### [TASK PROMPT]
Would you retype every entry that follows without altering a word?

***

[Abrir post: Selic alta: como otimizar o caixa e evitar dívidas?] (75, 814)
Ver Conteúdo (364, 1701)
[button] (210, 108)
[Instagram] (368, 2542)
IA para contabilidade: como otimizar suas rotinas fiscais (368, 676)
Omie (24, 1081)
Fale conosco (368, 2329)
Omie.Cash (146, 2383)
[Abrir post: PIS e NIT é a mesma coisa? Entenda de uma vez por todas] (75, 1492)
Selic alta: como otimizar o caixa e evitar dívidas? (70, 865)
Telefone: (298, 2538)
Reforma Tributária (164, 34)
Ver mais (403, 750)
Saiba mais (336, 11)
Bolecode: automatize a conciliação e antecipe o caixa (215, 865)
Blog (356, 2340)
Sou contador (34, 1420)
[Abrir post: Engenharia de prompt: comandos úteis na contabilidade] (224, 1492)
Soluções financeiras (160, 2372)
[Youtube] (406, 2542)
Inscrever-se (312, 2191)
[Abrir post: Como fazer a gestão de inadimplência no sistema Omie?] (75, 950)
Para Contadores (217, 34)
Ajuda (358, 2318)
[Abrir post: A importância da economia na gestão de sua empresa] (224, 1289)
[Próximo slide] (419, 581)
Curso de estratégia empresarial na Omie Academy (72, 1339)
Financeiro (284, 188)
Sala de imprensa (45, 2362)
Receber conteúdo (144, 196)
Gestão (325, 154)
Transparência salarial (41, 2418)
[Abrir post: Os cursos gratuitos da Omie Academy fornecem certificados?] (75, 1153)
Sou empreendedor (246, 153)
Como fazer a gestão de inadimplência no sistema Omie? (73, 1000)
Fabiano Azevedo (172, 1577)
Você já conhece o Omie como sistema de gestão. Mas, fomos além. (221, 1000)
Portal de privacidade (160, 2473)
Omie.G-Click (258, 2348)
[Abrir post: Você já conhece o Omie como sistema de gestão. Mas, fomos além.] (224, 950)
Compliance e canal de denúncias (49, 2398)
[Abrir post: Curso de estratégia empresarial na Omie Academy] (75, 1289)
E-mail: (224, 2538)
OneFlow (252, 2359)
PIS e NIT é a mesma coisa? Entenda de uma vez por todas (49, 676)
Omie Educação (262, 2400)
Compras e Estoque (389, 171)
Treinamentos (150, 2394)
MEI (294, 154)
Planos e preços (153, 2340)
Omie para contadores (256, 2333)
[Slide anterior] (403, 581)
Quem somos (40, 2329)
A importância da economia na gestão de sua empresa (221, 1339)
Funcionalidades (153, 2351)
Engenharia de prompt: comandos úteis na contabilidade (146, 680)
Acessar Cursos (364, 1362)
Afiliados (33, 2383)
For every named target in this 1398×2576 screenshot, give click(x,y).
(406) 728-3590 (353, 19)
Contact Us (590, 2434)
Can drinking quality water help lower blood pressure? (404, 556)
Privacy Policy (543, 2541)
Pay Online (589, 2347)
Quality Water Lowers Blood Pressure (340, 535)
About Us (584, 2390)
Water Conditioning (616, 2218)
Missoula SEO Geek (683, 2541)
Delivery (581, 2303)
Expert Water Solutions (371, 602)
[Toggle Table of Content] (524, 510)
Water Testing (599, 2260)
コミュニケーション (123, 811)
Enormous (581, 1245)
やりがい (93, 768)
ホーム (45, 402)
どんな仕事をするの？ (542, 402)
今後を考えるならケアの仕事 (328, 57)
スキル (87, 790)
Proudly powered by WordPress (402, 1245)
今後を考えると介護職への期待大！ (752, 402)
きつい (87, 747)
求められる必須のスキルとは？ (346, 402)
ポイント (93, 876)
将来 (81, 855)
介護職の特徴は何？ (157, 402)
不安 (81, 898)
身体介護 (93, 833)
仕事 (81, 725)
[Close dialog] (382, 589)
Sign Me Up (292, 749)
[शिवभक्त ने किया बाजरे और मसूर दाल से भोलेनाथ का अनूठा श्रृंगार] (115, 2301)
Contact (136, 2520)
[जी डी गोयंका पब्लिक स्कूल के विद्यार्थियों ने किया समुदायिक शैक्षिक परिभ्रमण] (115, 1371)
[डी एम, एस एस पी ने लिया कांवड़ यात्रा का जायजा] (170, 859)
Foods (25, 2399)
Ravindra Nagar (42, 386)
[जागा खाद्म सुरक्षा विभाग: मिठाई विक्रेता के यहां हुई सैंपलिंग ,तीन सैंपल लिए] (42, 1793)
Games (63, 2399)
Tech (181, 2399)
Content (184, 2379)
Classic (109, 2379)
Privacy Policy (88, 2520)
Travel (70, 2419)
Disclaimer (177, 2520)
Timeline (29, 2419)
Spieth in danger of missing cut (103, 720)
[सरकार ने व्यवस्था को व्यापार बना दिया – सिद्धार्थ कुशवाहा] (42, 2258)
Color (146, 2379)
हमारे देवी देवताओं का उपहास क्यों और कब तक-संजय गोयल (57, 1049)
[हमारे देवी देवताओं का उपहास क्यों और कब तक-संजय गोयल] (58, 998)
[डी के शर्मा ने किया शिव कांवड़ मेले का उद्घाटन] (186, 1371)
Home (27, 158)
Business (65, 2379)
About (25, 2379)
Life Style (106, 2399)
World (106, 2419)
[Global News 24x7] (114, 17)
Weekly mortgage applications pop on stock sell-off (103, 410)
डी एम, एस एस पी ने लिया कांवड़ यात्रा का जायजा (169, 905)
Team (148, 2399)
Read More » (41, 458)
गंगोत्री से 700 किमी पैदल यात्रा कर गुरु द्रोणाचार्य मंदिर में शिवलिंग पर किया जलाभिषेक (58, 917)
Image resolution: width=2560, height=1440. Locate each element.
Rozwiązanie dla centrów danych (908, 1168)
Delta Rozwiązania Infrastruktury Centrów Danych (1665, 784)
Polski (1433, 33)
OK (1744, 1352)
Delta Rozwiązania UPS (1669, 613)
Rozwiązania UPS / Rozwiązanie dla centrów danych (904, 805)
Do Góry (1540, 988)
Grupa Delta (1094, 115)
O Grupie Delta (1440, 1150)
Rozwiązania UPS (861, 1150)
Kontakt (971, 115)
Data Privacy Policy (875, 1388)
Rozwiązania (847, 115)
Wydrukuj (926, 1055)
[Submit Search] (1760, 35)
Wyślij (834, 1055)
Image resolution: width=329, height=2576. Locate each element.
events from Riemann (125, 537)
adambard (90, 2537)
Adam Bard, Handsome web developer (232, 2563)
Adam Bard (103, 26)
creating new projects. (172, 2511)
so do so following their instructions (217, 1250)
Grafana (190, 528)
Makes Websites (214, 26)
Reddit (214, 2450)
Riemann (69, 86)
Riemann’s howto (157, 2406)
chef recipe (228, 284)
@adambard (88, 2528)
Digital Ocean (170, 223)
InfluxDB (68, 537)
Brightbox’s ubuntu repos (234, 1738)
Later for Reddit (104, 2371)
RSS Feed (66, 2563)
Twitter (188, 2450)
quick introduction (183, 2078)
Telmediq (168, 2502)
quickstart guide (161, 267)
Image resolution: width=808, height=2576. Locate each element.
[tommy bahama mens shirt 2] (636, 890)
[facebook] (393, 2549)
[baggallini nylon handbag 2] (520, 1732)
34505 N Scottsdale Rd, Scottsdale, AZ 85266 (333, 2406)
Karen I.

***

### [WRITTEN RESPONSE]
[Abrir post: Selic alta: como otimizar o caixa e evitar dívidas?] (75, 814)
Ver Conteúdo (364, 1701)
[button] (210, 108)
[Instagram] (368, 2542)
IA para contabilidade: como otimizar suas rotinas fiscais (368, 676)
Omie (24, 1081)
Fale conosco (368, 2329)
Omie.Cash (146, 2383)
[Abrir post: PIS e NIT é a mesma coisa? Entenda de uma vez por todas] (75, 1492)
Selic alta: como otimizar o caixa e evitar dívidas? (70, 865)
Telefone: (298, 2538)
Reforma Tributária (164, 34)
Ver mais (403, 750)
Saiba mais (336, 11)
Bolecode: automatize a conciliação e antecipe o caixa (215, 865)
Blog (356, 2340)
Sou contador (34, 1420)
[Abrir post: Engenharia de prompt: comandos úteis na contabilidade] (224, 1492)
Soluções financeiras (160, 2372)
[Youtube] (406, 2542)
Inscrever-se (312, 2191)
[Abrir post: Como fazer a gestão de inadimplência no sistema Omie?] (75, 950)
Para Contadores (217, 34)
Ajuda (358, 2318)
[Abrir post: A importância da economia na gestão de sua empresa] (224, 1289)
[Próximo slide] (419, 581)
Curso de estratégia empresarial na Omie Academy (72, 1339)
Financeiro (284, 188)
Sala de imprensa (45, 2362)
Receber conteúdo (144, 196)
Gestão (325, 154)
Transparência salarial (41, 2418)
[Abrir post: Os cursos gratuitos da Omie Academy fornecem certificados?] (75, 1153)
Sou empreendedor (246, 153)
Como fazer a gestão de inadimplência no sistema Omie? (73, 1000)
Fabiano Azevedo (172, 1577)
Você já conhece o Omie como sistema de gestão. Mas, fomos além. (221, 1000)
Portal de privacidade (160, 2473)
Omie.G-Click (258, 2348)
[Abrir post: Você já conhece o Omie como sistema de gestão. Mas, fomos além.] (224, 950)
Compliance e canal de denúncias (49, 2398)
[Abrir post: Curso de estratégia empresarial na Omie Academy] (75, 1289)
E-mail: (224, 2538)
OneFlow (252, 2359)
PIS e NIT é a mesma coisa? Entenda de uma vez por todas (49, 676)
Omie Educação (262, 2400)
Compras e Estoque (389, 171)
Treinamentos (150, 2394)
MEI (294, 154)
Planos e preços (153, 2340)
Omie para contadores (256, 2333)
[Slide anterior] (403, 581)
Quem somos (40, 2329)
A importância da economia na gestão de sua empresa (221, 1339)
Funcionalidades (153, 2351)
Engenharia de prompt: comandos úteis na contabilidade (146, 680)
Acessar Cursos (364, 1362)
Afiliados (33, 2383)
For every named target in this 1398×2576 screenshot, give click(x,y).
(406) 728-3590 (353, 19)
Contact Us (590, 2434)
Can drinking quality water help lower blood pressure? (404, 556)
Privacy Policy (543, 2541)
Pay Online (589, 2347)
Quality Water Lowers Blood Pressure (340, 535)
About Us (584, 2390)
Water Conditioning (616, 2218)
Missoula SEO Geek (683, 2541)
Delivery (581, 2303)
Expert Water Solutions (371, 602)
[Toggle Table of Content] (524, 510)
Water Testing (599, 2260)
コミュニケーション (123, 811)
Enormous (581, 1245)
やりがい (93, 768)
ホーム (45, 402)
どんな仕事をするの？ (542, 402)
今後を考えるならケアの仕事 (328, 57)
スキル (87, 790)
Proudly powered by WordPress (402, 1245)
今後を考えると介護職への期待大！ (752, 402)
きつい (87, 747)
求められる必須のスキルとは？ (346, 402)
ポイント (93, 876)
将来 (81, 855)
介護職の特徴は何？ (157, 402)
不安 (81, 898)
身体介護 (93, 833)
仕事 (81, 725)
[Close dialog] (382, 589)
Sign Me Up (292, 749)
[शिवभक्त ने किया बाजरे और मसूर दाल से भोलेनाथ का अनूठा श्रृंगार] (115, 2301)
Contact (136, 2520)
[जी डी गोयंका पब्लिक स्कूल के विद्यार्थियों ने किया समुदायिक शैक्षिक परिभ्रमण] (115, 1371)
[डी एम, एस एस पी ने लिया कांवड़ यात्रा का जायजा] (170, 859)
Foods (25, 2399)
Ravindra Nagar (42, 386)
[जागा खाद्म सुरक्षा विभाग: मिठाई विक्रेता के यहां हुई सैंपलिंग ,तीन सैंपल लिए] (42, 1793)
Games (63, 2399)
Tech (181, 2399)
Content (184, 2379)
Classic (109, 2379)
Privacy Policy (88, 2520)
Travel (70, 2419)
Disclaimer (177, 2520)
Timeline (29, 2419)
Spieth in danger of missing cut (103, 720)
[सरकार ने व्यवस्था को व्यापार बना दिया – सिद्धार्थ कुशवाहा] (42, 2258)
Color (146, 2379)
हमारे देवी देवताओं का उपहास क्यों और कब तक-संजय गोयल (57, 1049)
[हमारे देवी देवताओं का उपहास क्यों और कब तक-संजय गोयल] (58, 998)
[डी के शर्मा ने किया शिव कांवड़ मेले का उद्घाटन] (186, 1371)
Home (27, 158)
Business (65, 2379)
About (25, 2379)
Life Style (106, 2399)
World (106, 2419)
[Global News 24x7] (114, 17)
Weekly mortgage applications pop on stock sell-off (103, 410)
डी एम, एस एस पी ने लिया कांवड़ यात्रा का जायजा (169, 905)
Team (148, 2399)
Read More » (41, 458)
गंगोत्री से 700 किमी पैदल यात्रा कर गुरु द्रोणाचार्य मंदिर में शिवलिंग पर किया जलाभिषेक (58, 917)
Image resolution: width=2560, height=1440. Locate each element.
Rozwiązanie dla centrów danych (908, 1168)
Delta Rozwiązania Infrastruktury Centrów Danych (1665, 784)
Polski (1433, 33)
OK (1744, 1352)
Delta Rozwiązania UPS (1669, 613)
Rozwiązania UPS / Rozwiązanie dla centrów danych (904, 805)
Do Góry (1540, 988)
Grupa Delta (1094, 115)
O Grupie Delta (1440, 1150)
Rozwiązania UPS (861, 1150)
Kontakt (971, 115)
Data Privacy Policy (875, 1388)
Rozwiązania (847, 115)
Wydrukuj (926, 1055)
[Submit Search] (1760, 35)
Wyślij (834, 1055)
Image resolution: width=329, height=2576. Locate each element.
events from Riemann (125, 537)
adambard (90, 2537)
Adam Bard, Handsome web developer (232, 2563)
Adam Bard (103, 26)
creating new projects. (172, 2511)
so do so following their instructions (217, 1250)
Grafana (190, 528)
Makes Websites (214, 26)
Reddit (214, 2450)
Riemann (69, 86)
Riemann’s howto (157, 2406)
chef recipe (228, 284)
@adambard (88, 2528)
Digital Ocean (170, 223)
InfluxDB (68, 537)
Brightbox’s ubuntu repos (234, 1738)
Later for Reddit (104, 2371)
RSS Feed (66, 2563)
Twitter (188, 2450)
quick introduction (183, 2078)
Telmediq (168, 2502)
quickstart guide (161, 267)
Image resolution: width=808, height=2576. Locate each element.
[tommy bahama mens shirt 2] (636, 890)
[facebook] (393, 2549)
[baggallini nylon handbag 2] (520, 1732)
34505 N Scottsdale Rd, Scottsdale, AZ 85266 (333, 2406)
Karen I.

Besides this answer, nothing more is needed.